What is the Orgasm Gap?
Dr. Laurie Mintz coined the term Orgasm Gap to identify the fact that heterosexual men have many more orgasms than heterosexual women. What’s up with that? The female clitoris has twice as many nerve endings as the male penis. Women have 8,000 nerve endings in the clitoris, and men have 4,000 in the head of their penis.
One Study shows that 95% of heterosexual men reported they usually or always orgasm during sex, compared to 65% of heterosexual women. Lesbians also have more orgasms than heterosexual women, reporting 86% always orgasm during sex. The study shows that 10% had never had an orgasm.
What are the Major Reasons for the Pleasure Gap with Women?
- Lack of sexual education – for most women, the primary source of pleasure is the clitoris.

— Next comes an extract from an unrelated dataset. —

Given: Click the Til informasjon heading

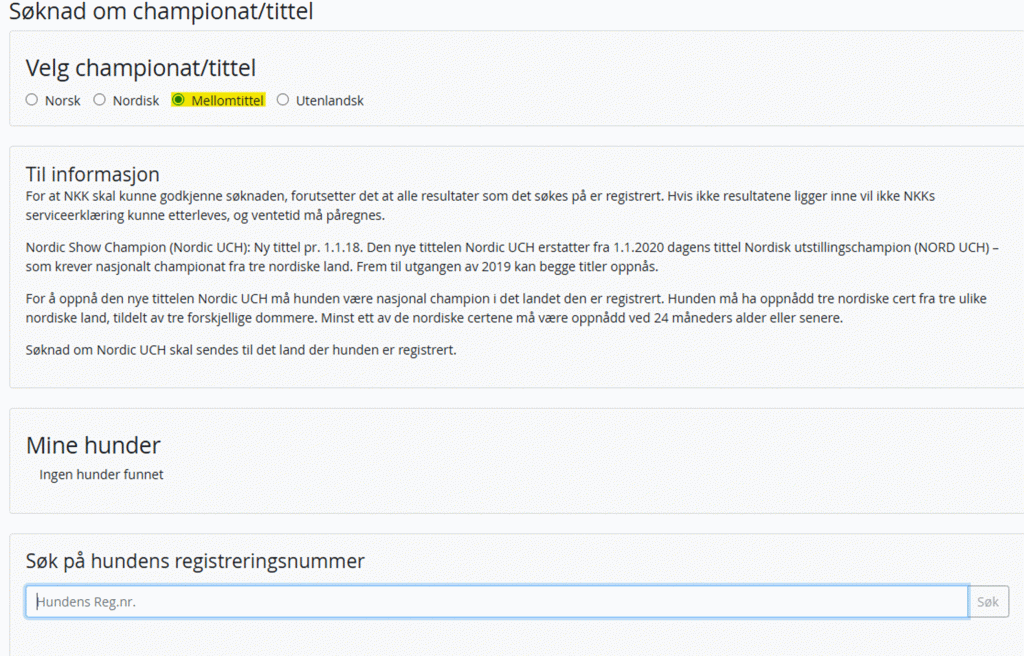Looking at the screenshot, I should point(92,175).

- Lack of adequate foreplay – meaningful and pleasurable foreplay
- Mindfulness – relax and be present, letting go of the daily stress that hinders orgasms
Human Sexual Response Cycle
The human sexual response cycle theory is credited to William Masters and Virginia Johnson, who theorized what happens in a four-stage model.
Phase 1: Excitement or (Arousal Phase) – is the state of desire or arousal by physical or mental erotic stimuli such as kissing, fantasizing, watching porn, or stimulating genitals. The excitement and arousal cause the heart, blood pressure, and breathing rate to increase.
Phase 2: Plateau – sexual pleasure increases from phase 1. Blood flows to the genitals more, making them super sensitive right before orgasm occurs. If there is a prolonged plateau phase without orgasm, it could cause sexual frustration.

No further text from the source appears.